Beefy Boxes and Bandwidth Generously Provided by pair Networks
Welcome to the Monastery
 
PerlMonks  

Increasing key/values held in a Hash from an Array

by Gavin (Archbishop)
on Mar 17, 2006 at 21:13 UTC ( [id://537579]=perlquestion: print w/replies, xml ) Need Help??

Gavin has asked for the wisdom of the Perl Monks concerning the following question:

I have a hash (%hash) containing the following Data.
Key (holding the score)
Value (holding a line of text)
Key    Value
12     First line of text
25     Second line of text
34     Third line of text
An array @scoreWords holds a list of special words.

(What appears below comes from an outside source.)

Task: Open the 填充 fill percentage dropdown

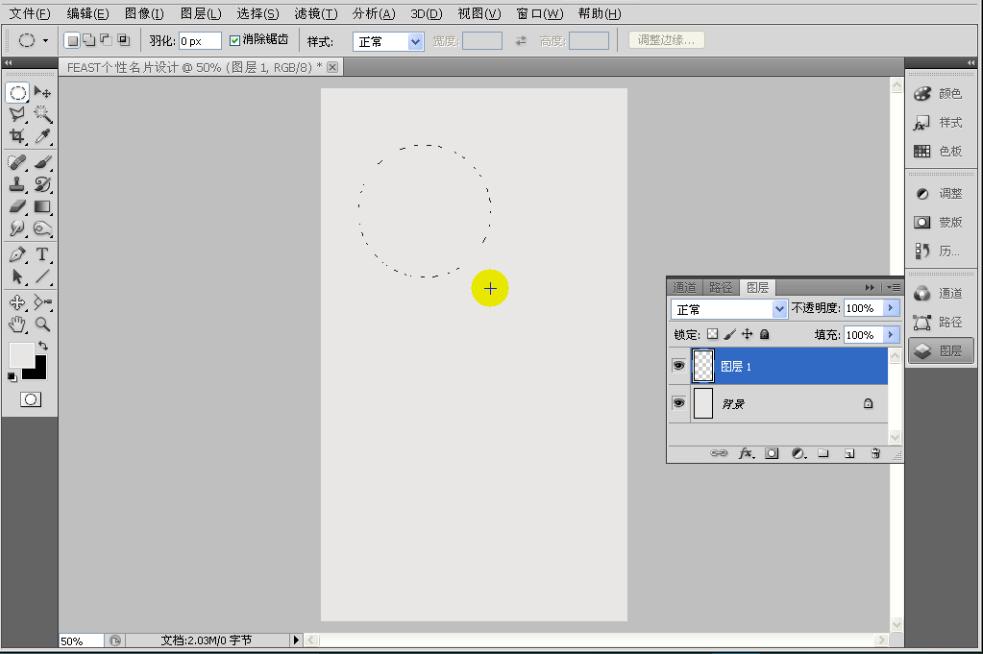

I would like to increase the score held in each Key by $y for each occurrence of any of the special words on each line.

Any help would be much appreciated
I have a second hash containing the same text in the Values and the line numbers in the Key
Key    Value
1     First line of text
2     Second line of text
3     Third line of text
I would like to use the sorted key scores from the first hash to find the highest scoring lines of text in the second hash by their line numbers.
  • Comment on Increasing key/values held in a Hash from an Array

Replies are listed 'Best First'.
Re: Increasing key/values held in a Hash from an Array
by ikegami (Patriarch) on Mar 17, 2006 at 21:21 UTC

    A hash is inappropriate here. Your key is not a key at all. A key is a *unique* way of *identifying* something. A score is neither unique, nor an identity.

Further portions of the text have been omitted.